L’Anses a réalisé entre 2008 et 2012 des travaux d’évaluation des risques sanitaires qui ont contribué à l’établissement de la réglementation française encadrant les conditions de réutilisation d’eaux usées traitées pour ces usages. L’Agence souligne en particulier que les résidents, les passants ou les professionnels employés aux tâches d'arrosage peuvent être exposés par aspersion lors des opérations de réutilisations d'eaux usées traités. En conséquence, l'Agence a formulé plusieurs recommandations incitant à compléter les dispositions réglementaires, en particulier des prescriptions techniques spécifiques à l’irrigation par aspersion d’eaux usées traitées (vitesse de vent maximale, distance de sécurité) et des recommandations visant à la limiter l’exposition des résidents, passants et professionnels via l’information du public ou l’interdiction de l’accès du site pendant et après l’irrigation.
Depuis 2020, la réutilisation des eaux usées urbaines traitées pour l’irrigation agricole est encadrée par le règlement européen (UE) 2020/741 du 25 mai 2020 qui fixe à l’échelle communautaire des exigences minimales relatives à des qualités d’eau en fonction des usages.
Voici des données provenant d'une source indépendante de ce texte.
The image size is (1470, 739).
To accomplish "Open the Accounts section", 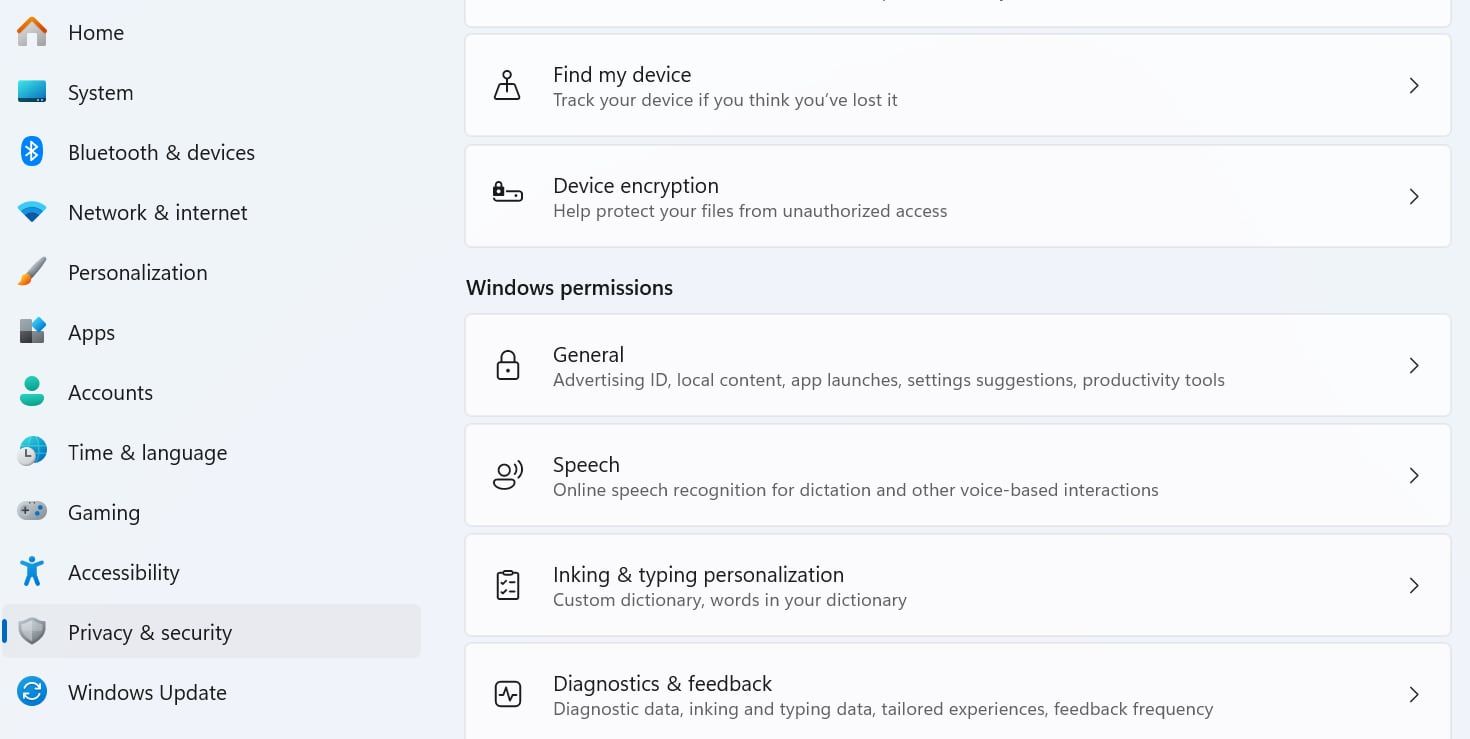I will (110, 392).
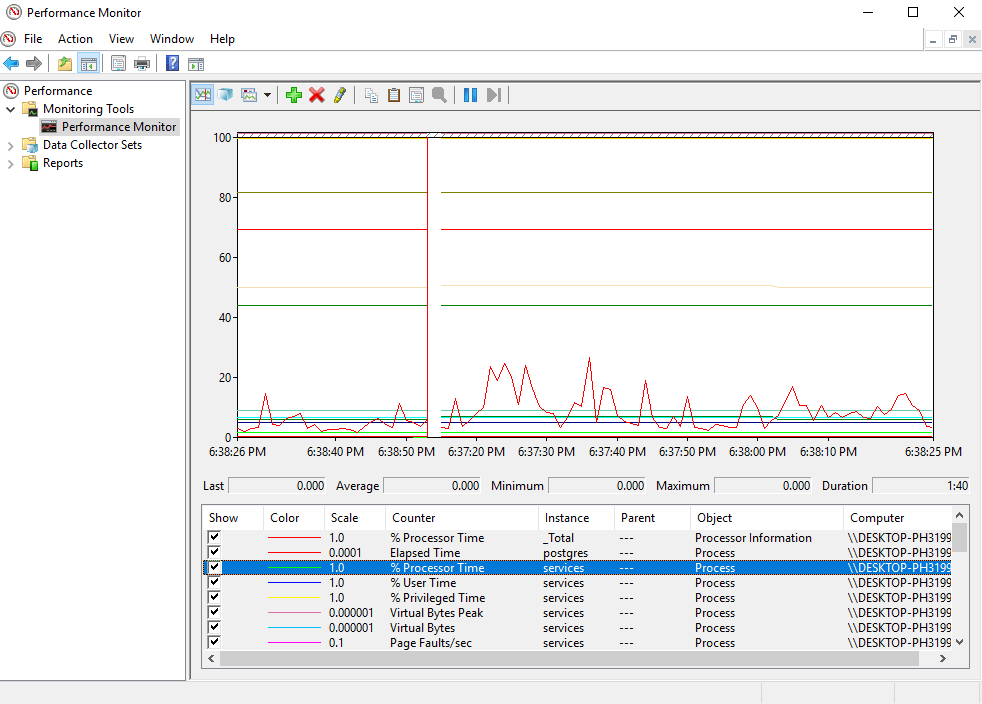Open the Window menu
Image resolution: width=982 pixels, height=704 pixels.
pos(171,38)
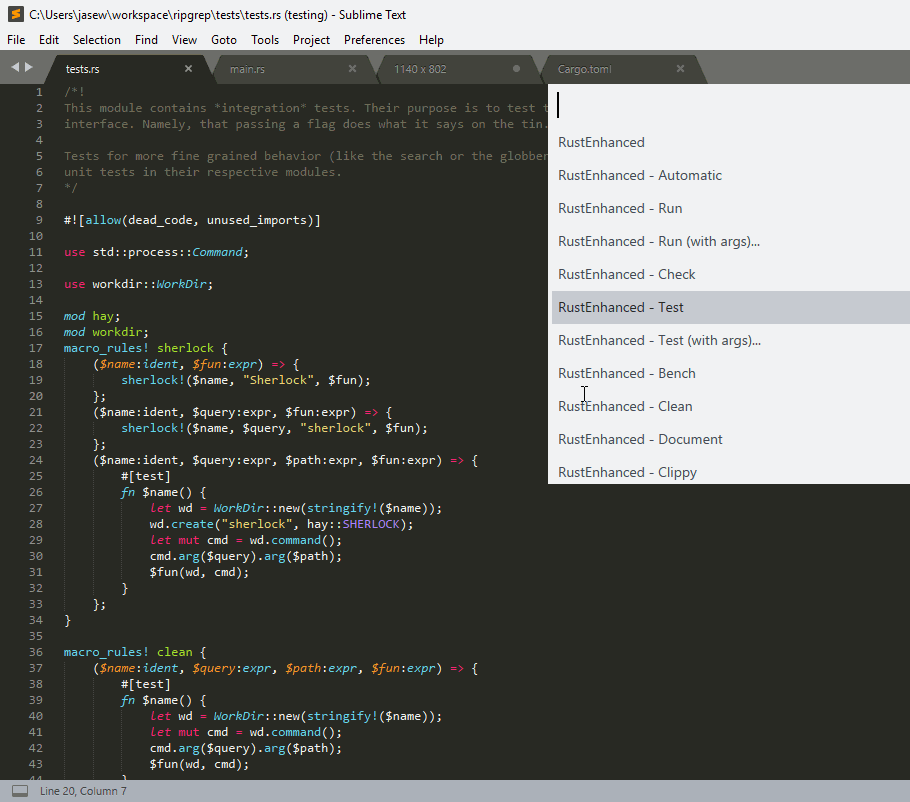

La réglementation française a donc été mise en conformité avec les dispositions de ce règlement pour l’irrigation des cultures et l’arrosage des espaces verts, et l’Anses a émis en amont un avis sur ces projets de texte.
Pour en savoir plus :
- Avis et rapports sur la réutilisation des eaux usées traitées pour l'irrigation des cultures, l'arrosage des espaces verts par aspersion et le lavage des voiries" (2012)
- Avis de l'Anses relatif au projet d'arrêté relatif aux conditions de production et d'utilisation des eaux usées traitées pour l'irrigation de cultures ou d'espaces verts (2023)
La réutilisation des eaux usées traitées pour d’autres usages, comme les usages urbains
Lorsque les conditions sanitaires sont respectées, un décret du 29 août 2023 donne la possibilité aux préfets d’autoriser l’utilisation d’eaux usées traitées pour d’autres usages comme des usages urbains (lavage des voiries par exemple). Cette autorisation est possible uniquement sous réserve du respect d’exigences de qualité fixées localement et avec un réexamen du projet local a minima tous les 5 ans.
Ce même décret définit les conditions dans lesquelles des eaux de pluie qui sont collectées à l'aval de surfaces inaccessibles peuvent être utilisées pour des usages non domestiques, et ce sans autorisation particulière.